Sometimes I believe we are tempted to view these “good deeds” as coincidental. It just so happened. But then I hear stories that surpass the realm of happenchance and enter into something more defined. Like my cousin stranded on the side of the road with a flat tire and a man happens to pass by who happens to have the same truck who happens to have a jack in the back of his vehicle that will do the trick.

We all have those stories, whether they rest on the tip of our memory or whether they’ve been muddied through time. I like to call them works of divine orchestration, because they require a certain chemistry of time and place and humanity that defies randomness. 

Sure, some kindnesses require greater specificity than others. It’s easier for me buy your drink at Starbucks than it is for me to offer the plane ticket that miraculously gets Becca Bell to Brazil (true story). But regardless of the details, these stories share a marvelously common thread. 

Action. 

A seeing or hearing of a need and responding. Of making the choice and following through. Often that requires bravery and an embracement of social awkwardness. It requires speaking up. It requires all sorts of things that I am loathe to do when it’s easier to keep my eyes on my shoes rather than give away my seat on the bus. 

I often hear the much-publicized stories of do-gooders lending a hand in heartbreaking situations – local man buys groceries for grandmother who can’t make ends meet for her abandoned grandchildren. Before you know it, there’s a Go-Fund Me campaign with people around the world offering money and support. That’s all well and lovely, but I’m often surprised. Don’t we realize that there’s a similar grandmother who lives in our town? Who feels the same stress and frugal resources but who will never be on the news?

Love your neighbor. I’ve been thinking about this idea constantly lately. Perhaps because everything is so openly broken right now. The entire political spectrum seems hell-bent on being heard and considered correct – spouting aggressive, semi-sarcastic opinions by meme – far more than they care about being loving.

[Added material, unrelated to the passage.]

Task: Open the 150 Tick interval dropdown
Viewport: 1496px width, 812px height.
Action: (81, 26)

About listening. About learning. 

The needs are always there. The neighbors are always there. But do I see them? Am I loving them? If each of us took care of the ones within our sphere, the reach becomes exponential. It’s just good math.

I really do believe that we are created for a singular purpose. To love our Creator. And to go and love as we have been loved. That has felt particularly challenging in 2020. There’s a distance that wasn’t there before, a painful separation. Or maybe it’s a distance that we’ve allowed to grow for years, self-inflicted and unchecked, our neighbors becoming strangers under our very noses. 

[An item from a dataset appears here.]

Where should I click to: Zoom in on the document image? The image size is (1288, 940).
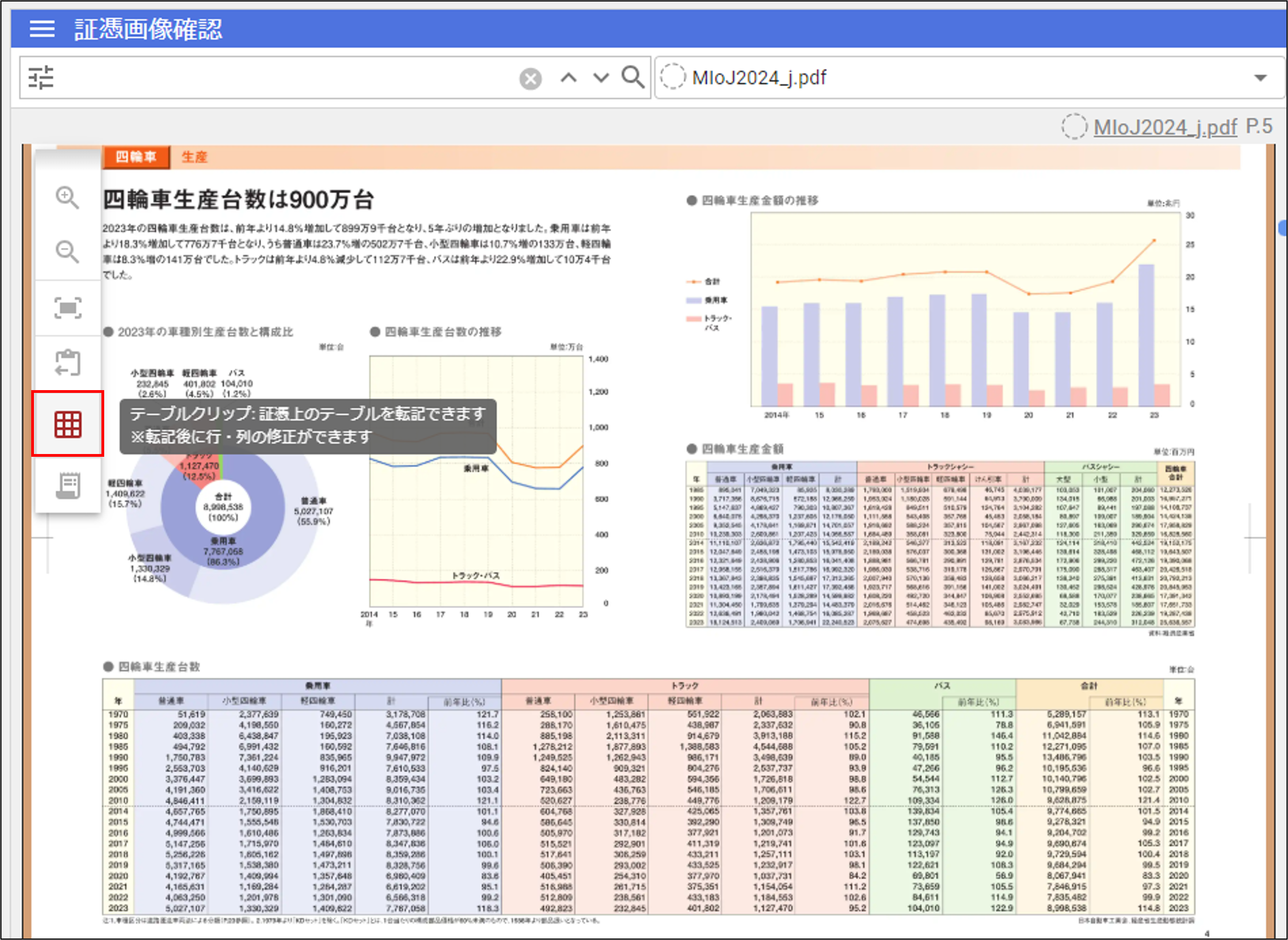pyautogui.click(x=67, y=198)
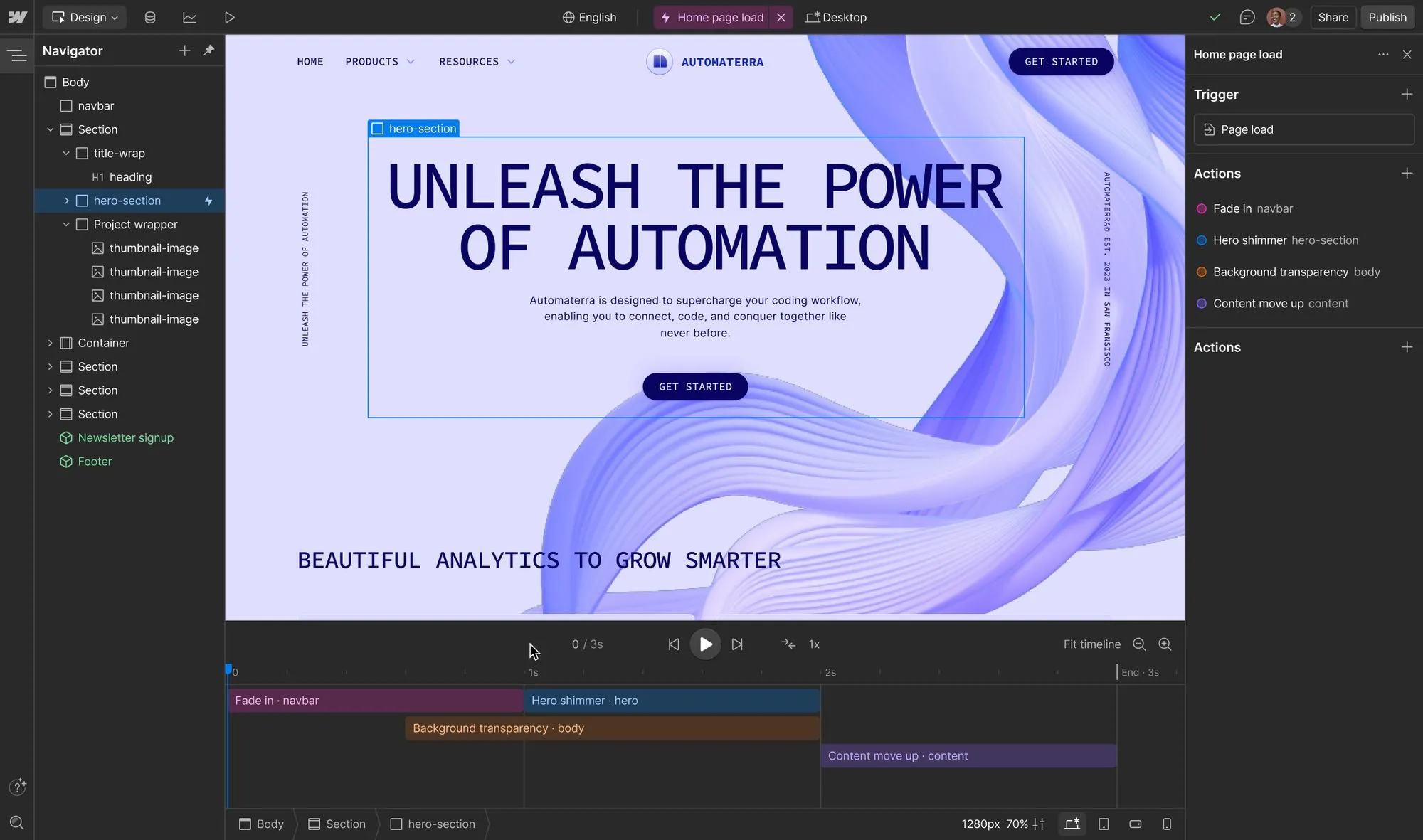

In the 1930’s, my grandmother was a poor kid growing up with an absent, alcoholic father and an unwell mother. She used to visit a soda shop in downtown Charleston, West Virginia. The owner told her she could stop by and get a milkshake anytime because her father ran a tab there and they would even up payment later. 

There was never any tab. There was no dad to pay it. So here or there, then or now, soda shop owners or ladies in libraries, I feel confident that there will always be ways to love our neighbors. Opportunities to see needs. Opportunities to respond. 

Even if they don’t really need the hair care products. 

More about Elizabeth Lyvers

7 Comments
    1. Reminds me of a poem read to me often by my mother, the girl at soda fountain.
      “Outwitted”
      by Edwin Markham (1852-1940)
      He drew a circle that shut me out —
      Heretic, rebel, a thing to flout.
      But Love and I had the wit to win:
      We drew a circle that took him in!

    1. This was wonderful! Made me laugh out loud, and nod my head in agreement. I love your writing!

    1. Mamaw told me she believed in angels, not the ones with wings but in people like the soda shop owner and her teachers inviting her over to grade papers and to have family dinner. The latter example inspired me to teach.

    1. Now this was an important message that we all should practice often. PTL…and I laughed at various places especially Mary B having plentiful hair products. 😀😂

    1. Beautiful, heartfelt, thought-provoking, a call to action whenever God shows you the need.